Please render everything from the line containing "You are a GUI" down to the end of the listing as a numbered list, skipping any blank lines. Leave the pictures out of your answer.
--- Extracted data ---
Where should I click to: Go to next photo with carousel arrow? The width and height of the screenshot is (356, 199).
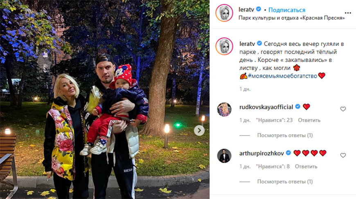tap(199, 130)
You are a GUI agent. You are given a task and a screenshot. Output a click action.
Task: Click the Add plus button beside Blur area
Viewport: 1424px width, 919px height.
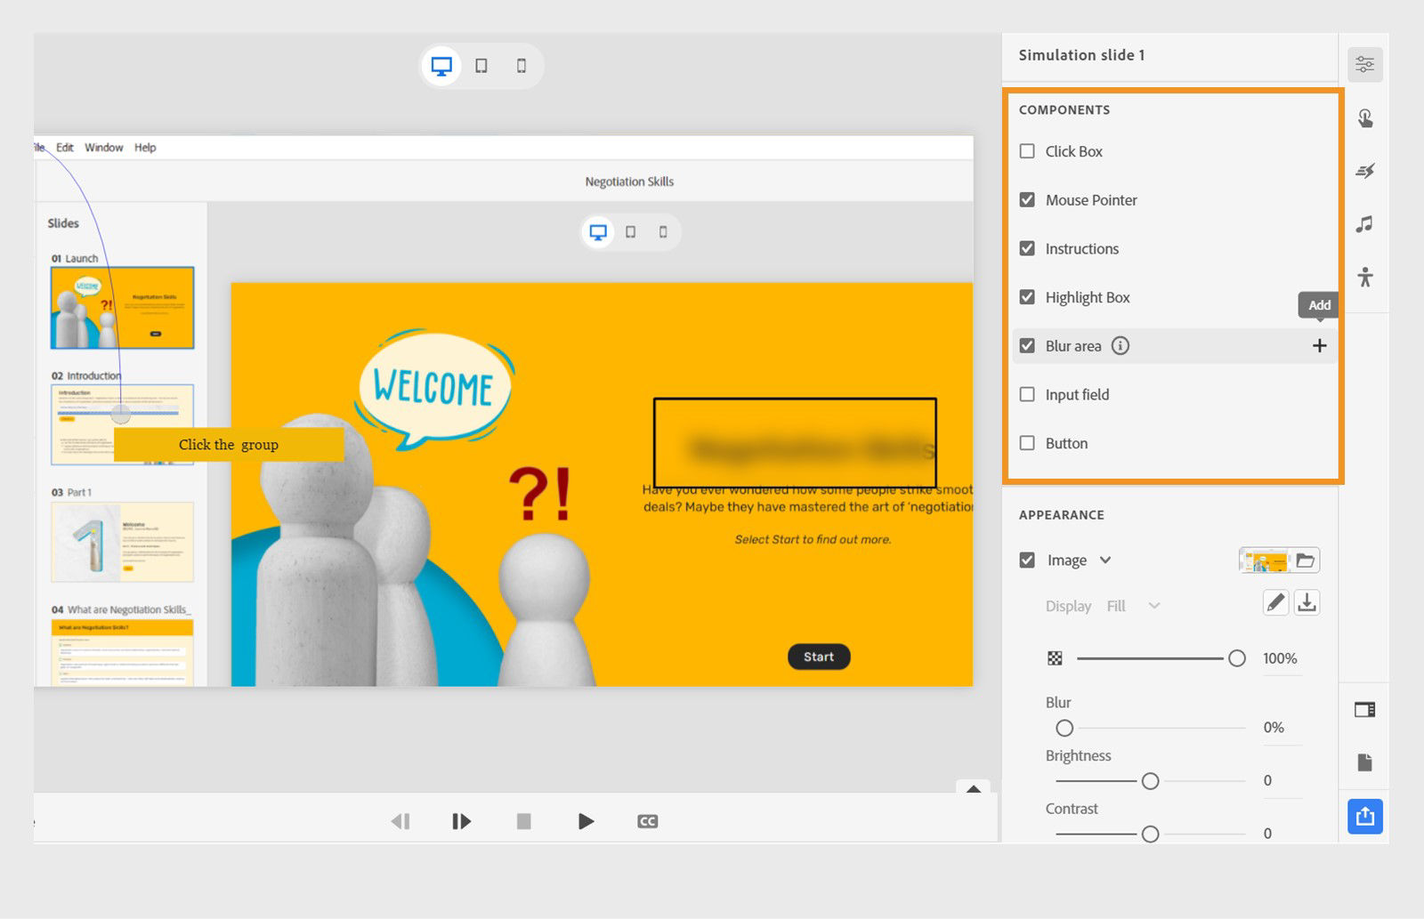(1320, 345)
---
> _Answer_
1. You are a GUI agent. You are given a task and a screenshot. Output a click action.
2. Task: Click the Add plus button beside Blur area
3. Viewport: 1424px width, 919px height.
4. (1320, 345)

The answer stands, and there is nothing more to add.